-------- Provided material
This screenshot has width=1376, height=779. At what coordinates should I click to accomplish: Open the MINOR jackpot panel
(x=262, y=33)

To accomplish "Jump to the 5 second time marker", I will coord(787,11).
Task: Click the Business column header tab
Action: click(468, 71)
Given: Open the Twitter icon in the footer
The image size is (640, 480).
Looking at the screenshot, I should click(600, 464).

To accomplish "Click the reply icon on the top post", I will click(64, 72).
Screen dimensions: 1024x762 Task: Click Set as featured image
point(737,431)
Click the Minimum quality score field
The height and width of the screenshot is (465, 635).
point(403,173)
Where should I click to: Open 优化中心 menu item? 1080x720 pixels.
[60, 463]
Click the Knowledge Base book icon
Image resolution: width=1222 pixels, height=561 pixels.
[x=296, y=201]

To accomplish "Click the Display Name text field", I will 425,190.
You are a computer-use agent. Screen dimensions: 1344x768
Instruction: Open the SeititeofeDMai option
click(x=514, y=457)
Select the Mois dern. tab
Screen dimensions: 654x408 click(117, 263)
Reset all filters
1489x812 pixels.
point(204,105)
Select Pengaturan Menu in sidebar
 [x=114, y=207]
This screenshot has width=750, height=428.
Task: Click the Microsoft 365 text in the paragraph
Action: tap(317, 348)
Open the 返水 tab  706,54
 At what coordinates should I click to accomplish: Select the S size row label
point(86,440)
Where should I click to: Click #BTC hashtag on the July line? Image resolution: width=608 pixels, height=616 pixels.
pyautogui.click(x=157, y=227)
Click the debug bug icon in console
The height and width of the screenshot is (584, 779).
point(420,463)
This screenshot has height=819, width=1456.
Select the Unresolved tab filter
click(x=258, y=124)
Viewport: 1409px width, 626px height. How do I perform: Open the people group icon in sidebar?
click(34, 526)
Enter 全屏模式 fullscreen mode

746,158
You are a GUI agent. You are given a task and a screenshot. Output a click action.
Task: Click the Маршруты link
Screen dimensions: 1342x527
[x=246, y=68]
----------------
* **Exercise goal**:
Please show, exactly as written, every line above that contains the word "agent".

* **Exercise result**:
You are a computer-use agent. Screen dimensions: 1344x768
You are a GUI agent. You are given a task and a screenshot. Output a click action.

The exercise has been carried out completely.